### SUPPLIED ENTRIES

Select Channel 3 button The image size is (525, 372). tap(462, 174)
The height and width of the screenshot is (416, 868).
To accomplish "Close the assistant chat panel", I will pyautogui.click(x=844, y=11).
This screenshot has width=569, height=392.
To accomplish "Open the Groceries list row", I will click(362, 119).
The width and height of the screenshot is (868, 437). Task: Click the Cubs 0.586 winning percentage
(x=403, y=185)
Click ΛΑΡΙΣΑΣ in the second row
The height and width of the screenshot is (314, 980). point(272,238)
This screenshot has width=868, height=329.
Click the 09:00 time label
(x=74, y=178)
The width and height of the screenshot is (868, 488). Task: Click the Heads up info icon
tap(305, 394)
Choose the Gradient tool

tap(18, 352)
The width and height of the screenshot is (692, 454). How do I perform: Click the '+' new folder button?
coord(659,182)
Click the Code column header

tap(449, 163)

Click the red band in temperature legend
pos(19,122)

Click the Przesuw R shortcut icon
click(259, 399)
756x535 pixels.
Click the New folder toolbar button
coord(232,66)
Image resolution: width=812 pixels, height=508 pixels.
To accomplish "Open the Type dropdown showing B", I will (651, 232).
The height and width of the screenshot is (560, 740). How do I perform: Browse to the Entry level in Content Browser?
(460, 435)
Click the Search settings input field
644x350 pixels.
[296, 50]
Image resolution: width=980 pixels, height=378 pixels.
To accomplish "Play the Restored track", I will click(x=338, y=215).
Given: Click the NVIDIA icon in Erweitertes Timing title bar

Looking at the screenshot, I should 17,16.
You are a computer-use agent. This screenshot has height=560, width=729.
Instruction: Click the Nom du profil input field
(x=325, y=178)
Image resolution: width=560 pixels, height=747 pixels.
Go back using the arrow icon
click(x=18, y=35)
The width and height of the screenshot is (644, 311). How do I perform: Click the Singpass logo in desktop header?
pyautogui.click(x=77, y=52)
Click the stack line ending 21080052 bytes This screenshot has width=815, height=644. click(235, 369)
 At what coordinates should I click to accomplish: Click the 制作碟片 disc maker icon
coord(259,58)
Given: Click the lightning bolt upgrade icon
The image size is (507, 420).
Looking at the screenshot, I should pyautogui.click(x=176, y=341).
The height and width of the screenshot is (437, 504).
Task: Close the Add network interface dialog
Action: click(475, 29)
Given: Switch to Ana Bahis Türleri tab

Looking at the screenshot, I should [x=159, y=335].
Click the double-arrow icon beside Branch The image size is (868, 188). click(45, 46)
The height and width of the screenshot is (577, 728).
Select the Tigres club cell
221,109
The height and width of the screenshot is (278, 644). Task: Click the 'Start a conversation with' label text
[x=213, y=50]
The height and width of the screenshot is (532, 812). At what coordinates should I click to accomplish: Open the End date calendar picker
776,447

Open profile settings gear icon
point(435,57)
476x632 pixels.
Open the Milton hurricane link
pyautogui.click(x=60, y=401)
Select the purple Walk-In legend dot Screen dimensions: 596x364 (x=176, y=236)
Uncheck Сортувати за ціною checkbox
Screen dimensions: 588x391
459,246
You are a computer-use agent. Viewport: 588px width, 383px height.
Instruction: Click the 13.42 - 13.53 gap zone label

######

→ **WHAT TO DO**
Reply with the complete data above, every character as it stands.

→ **TASK RESPONSE**
Select Channel 3 button The image size is (525, 372). tap(462, 174)
The height and width of the screenshot is (416, 868).
To accomplish "Close the assistant chat panel", I will pyautogui.click(x=844, y=11).
This screenshot has width=569, height=392.
To accomplish "Open the Groceries list row", I will click(362, 119).
The width and height of the screenshot is (868, 437). Task: Click the Cubs 0.586 winning percentage
(x=403, y=185)
Click ΛΑΡΙΣΑΣ in the second row
The height and width of the screenshot is (314, 980). point(272,238)
This screenshot has width=868, height=329.
Click the 09:00 time label
(x=74, y=178)
The width and height of the screenshot is (868, 488). Task: Click the Heads up info icon
tap(305, 394)
Choose the Gradient tool

tap(18, 352)
The width and height of the screenshot is (692, 454). How do I perform: Click the '+' new folder button?
coord(659,182)
Click the Code column header

tap(449, 163)

Click the red band in temperature legend
pos(19,122)

Click the Przesuw R shortcut icon
click(259, 399)
756x535 pixels.
Click the New folder toolbar button
coord(232,66)
Image resolution: width=812 pixels, height=508 pixels.
To accomplish "Open the Type dropdown showing B", I will (651, 232).
The height and width of the screenshot is (560, 740). How do I perform: Browse to the Entry level in Content Browser?
(460, 435)
Click the Search settings input field
644x350 pixels.
[296, 50]
Image resolution: width=980 pixels, height=378 pixels.
To accomplish "Play the Restored track", I will click(x=338, y=215).
Given: Click the NVIDIA icon in Erweitertes Timing title bar

Looking at the screenshot, I should 17,16.
You are a computer-use agent. This screenshot has height=560, width=729.
Instruction: Click the Nom du profil input field
(x=325, y=178)
Image resolution: width=560 pixels, height=747 pixels.
Go back using the arrow icon
click(x=18, y=35)
The width and height of the screenshot is (644, 311). How do I perform: Click the Singpass logo in desktop header?
pyautogui.click(x=77, y=52)
Click the stack line ending 21080052 bytes This screenshot has width=815, height=644. click(235, 369)
 At what coordinates should I click to accomplish: Click the 制作碟片 disc maker icon
coord(259,58)
Given: Click the lightning bolt upgrade icon
The image size is (507, 420).
Looking at the screenshot, I should pyautogui.click(x=176, y=341).
The height and width of the screenshot is (437, 504).
Task: Close the Add network interface dialog
Action: click(475, 29)
Given: Switch to Ana Bahis Türleri tab

Looking at the screenshot, I should [x=159, y=335].
Click the double-arrow icon beside Branch The image size is (868, 188). click(45, 46)
The height and width of the screenshot is (577, 728).
Select the Tigres club cell
221,109
The height and width of the screenshot is (278, 644). Task: Click the 'Start a conversation with' label text
[x=213, y=50]
The height and width of the screenshot is (532, 812). At what coordinates should I click to accomplish: Open the End date calendar picker
776,447

Open profile settings gear icon
point(435,57)
476x632 pixels.
Open the Milton hurricane link
pyautogui.click(x=60, y=401)
Select the purple Walk-In legend dot Screen dimensions: 596x364 (x=176, y=236)
Uncheck Сортувати за ціною checkbox
Screen dimensions: 588x391
459,246
You are a computer-use agent. Viewport: 588px width, 383px height.
Instruction: Click the 13.42 - 13.53 gap zone label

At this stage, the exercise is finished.